International Wildlife Film Festival uncovers wild future

Missoula hosts groundbreaking and inspirational films April 14-22 during the 41st festival

New & Notable

The 41st International Wildlife Film Festival showcases groundbreaking and inspirational films from around the world April 14-22. With more than 120 films to choose from, this annual spring event draws industry professionals, filmmakers, and audiences for a week of extraordinary environmental films and events.

The festival kicks off on Saturday, April 14, with the ever-popular WildWalk down Higgins Avenue culminating in the annual WildFest in Caras Park, featuring music by Shakewell, food vendors, face painting, and lots of activities to keep kids entertained and connected to the wild.

IWFF Highlights

International Wildlife Film Festival
IWFF brings more than 120 films many of the most talented wildlife filmmakers working around the world to Missoula.

Special events during the week include a free screening of “The Trouble with Wolves” and a presentation on pronghorn migration by Beyond Yellowstone Program Leader Chris Johns and National Geographic Filmmaker Joe Riis at the University Center Theater (April 16), an evening focusing on beavers with a special visit from Animal Wonders’ own Huckleberry the Beaver (April 17); Nonprofits Meet Filmmakers Townhall Networking Event (April 21); and Dressed (Not) to Kill, a sustainable fashion show focusing on choosing “green” fashion over fast fashion (April 22).

Programming highlights include: “Love and Bananas” about a 70-year-old woman leading an elephant rescue in Thailand; “Kangaroo,” a close look at the love-hate relationship between Australia and its most famous mammal; and “The Last Stand: The Vanishing Caribou Rainforest,” about saving an endangered species from industrial development.

Programming strands feature a retrospective from wildlife cinematographer and Yellowstone fixture Bob Landis (National Geographic: Explorer) and Wild Sounds, podcasts and audio documentaries about the state of the wild.

New this year, IWFF presents “Reimagining Wildlife” shorts as an official satellite for the Imagine Science Film Festival, dedicated to new and experimental works bridging the worlds of science and film.
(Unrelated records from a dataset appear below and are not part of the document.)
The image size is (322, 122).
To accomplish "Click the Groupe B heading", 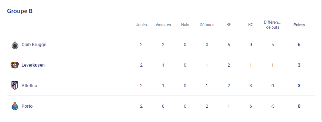I will tap(20, 11).
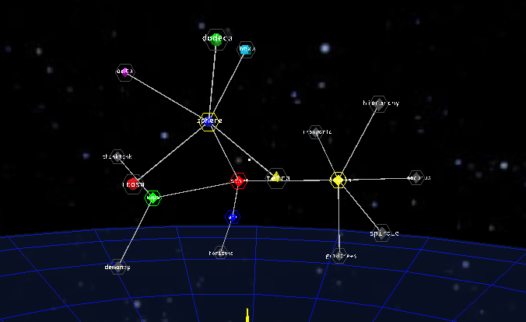Select the red icosa node
This screenshot has height=322, width=526.
point(133,184)
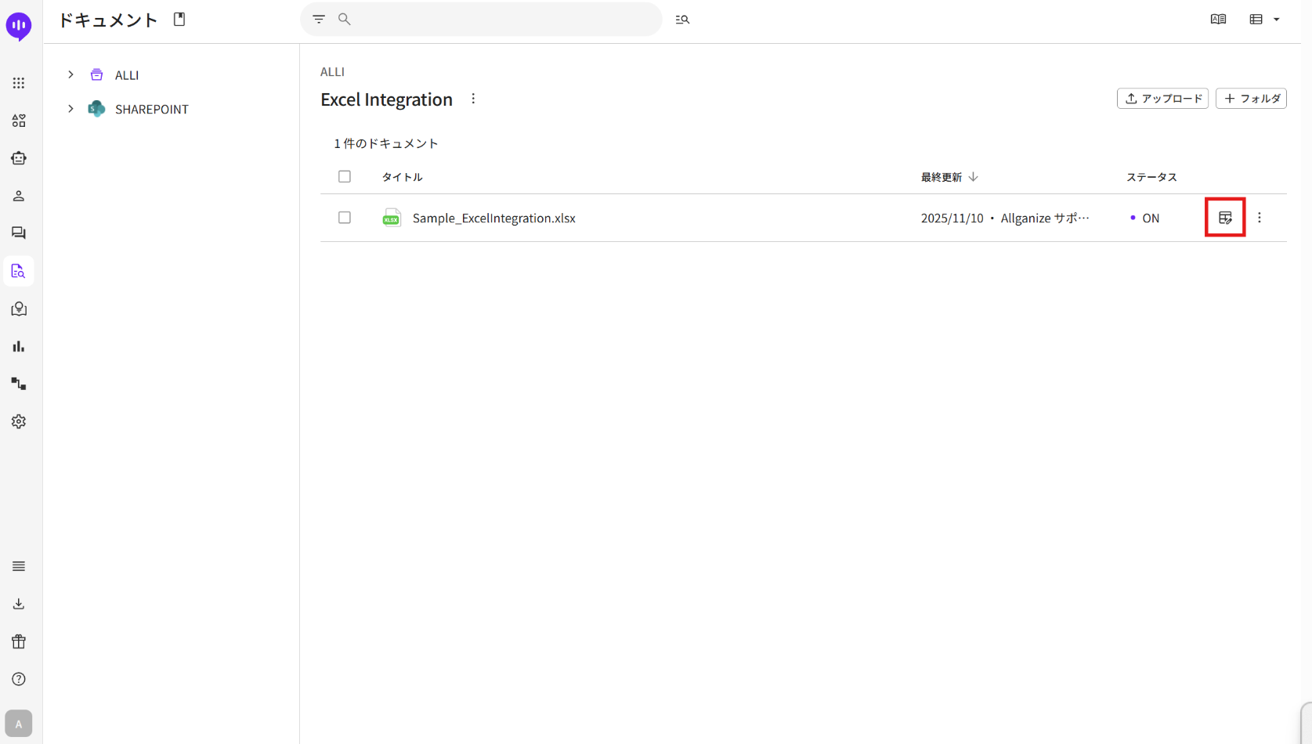1312x744 pixels.
Task: Expand the SHAREPOINT tree node
Action: [x=70, y=109]
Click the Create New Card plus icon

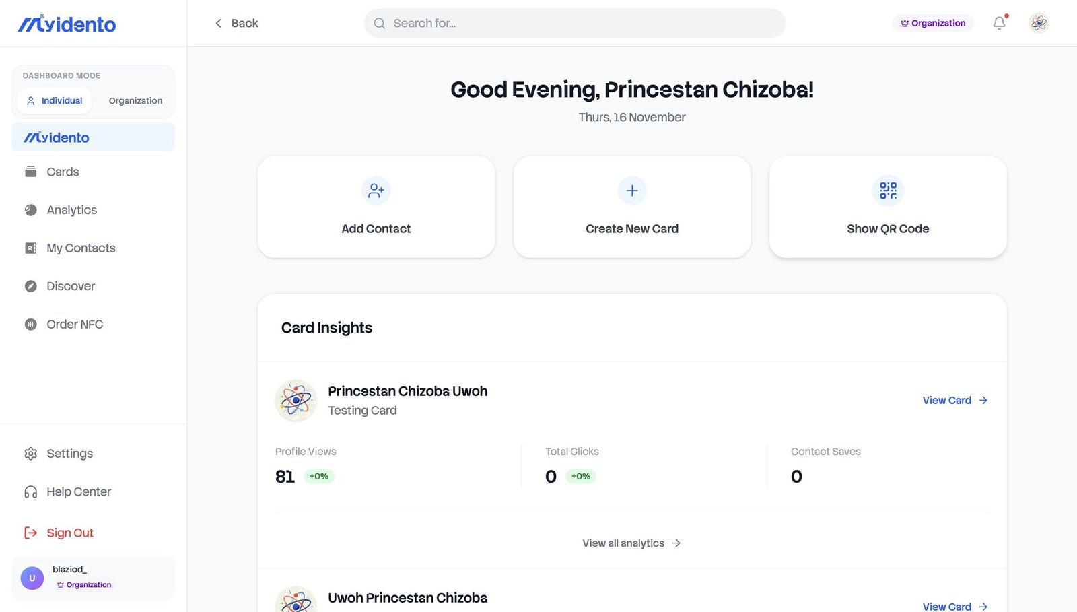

The winners of the Audience Awards’ Ocean Film Challenge will screen at IWFF as well as premieres of the IWFF Labs films, made in Missoula in just five days by students.

IWFF Special Guests 

Every year, IWFF welcomes extraordinary creators working in the fields of wildlife and conservation to screen their work and discuss it. This year’s special guests include filmmaker Kate Brooks, whose opening night film, “The Last Animals,” is about the conservationists, scientists, and activists battling poachers to protect elephants.

Shane Campbell will record a live episode of his Biology of Superheroes Podcast with University of Montana’s Doug Emlen; the program focuses on what beetles can tell us about the possible anatomy of Dark Horse comics’ Hellboy. Niobe Thompson of the Canadian Broadcast Corporation and Nigel Pope of Scotland’s Maramedia will share judging honors.

Festival Wrap

The week concludes on Sunday, April 22, with Dressed (Not) to Kill: A Sustainable Fashion Event featuring a fashion show of sustainable local designers and vintage collectors including Grain, Green Light and Divine Trash Vintage. The evening includes a screening of “Snakeskins for Luxury Goods: The Python Code.” A panel discussion follows, with a discussion of the cost of fast fashion and what we can do to wear “green” and wear it well.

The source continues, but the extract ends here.